Excel DGET Function Solves 2 of Your VLOOKUP Problems

Like watching the teaser trailers for upcoming movies, Microsoft has been slowly releasing to select few users the upcoming “super lookup” function called XLOOKUP (click here for preview video and blog).

The XLOOKUP function is absolutely amazing, and that’s not an over-statement.  The downside to XLOOKUP is it will only be available to Office 365 users.  What about those users running Excel 2019, 2016, or older? 

We have the same lookup problems like…

  • looking up a value based on multiple criteria, or
  • looking up a value in a column that resides to the LEFT of the search column in the data’s table.

This is where an old-school function comes back around and shows us that sometimes the old ways are not as irrelevant as we once thought.

Let’s dust off the old function toolbox from the attic and take another look at the once popular DGET function.

The DGET function is a database function that retrieves a single value from a column in a table that corresponds to a column in the same table that matches a specified criterion.

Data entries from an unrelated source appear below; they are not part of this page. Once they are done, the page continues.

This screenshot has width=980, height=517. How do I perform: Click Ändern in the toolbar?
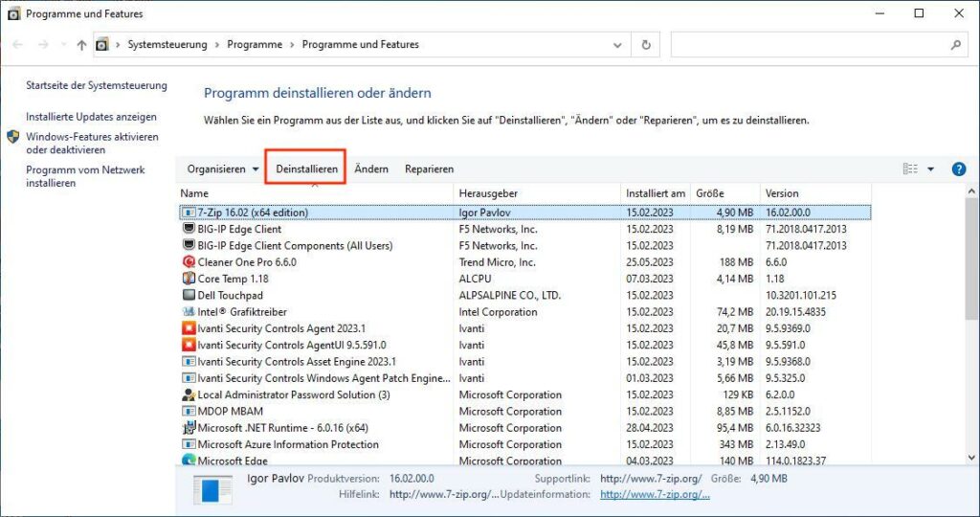371,169
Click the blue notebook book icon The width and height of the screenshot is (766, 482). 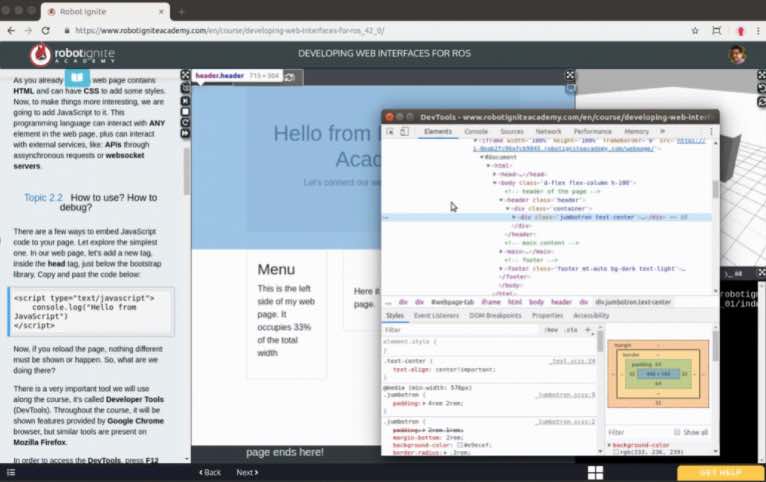tap(77, 77)
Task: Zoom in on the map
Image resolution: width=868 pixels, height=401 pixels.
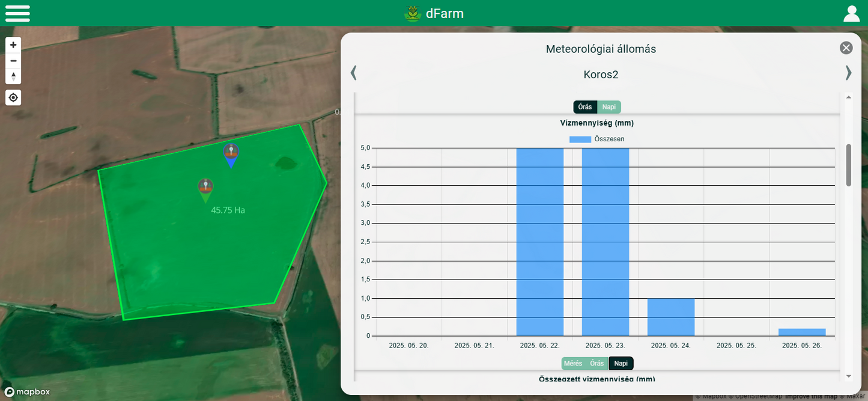Action: tap(13, 45)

The function syntax is as follows:

DGET( database, field, criteria ) all fields are required

database – is a list arranged in a tabular format, where the columns represent categories (like name, address, salary, hire date, etc.) and the rows represent records.  The first row in the list contains labels (headers) for the columns.

field – is the label from the top of the column which you are searching for matching information, such as “Name”, “Salary”, or “Hire Date”.  The label must be surrounded by double-quotes, unless the column is defined by a position number counting from the left to right starting with the value 1.

criteria – is the range of cells that contains the condition(s) by which you are qualifying each record in the list.

All that sounds specific yet vague at the same time.  Perhaps some examples are in order.

Example #1 – DGET with One Criterion

Below we see a simple table that has three columns: Division, Department, and Name.

Our objective is to create a dropdown list in cell F3 that displays a list of names contained in the table.  Once a name is selected from the dropdown list, the corresponding Division is to be displayed in cell G3.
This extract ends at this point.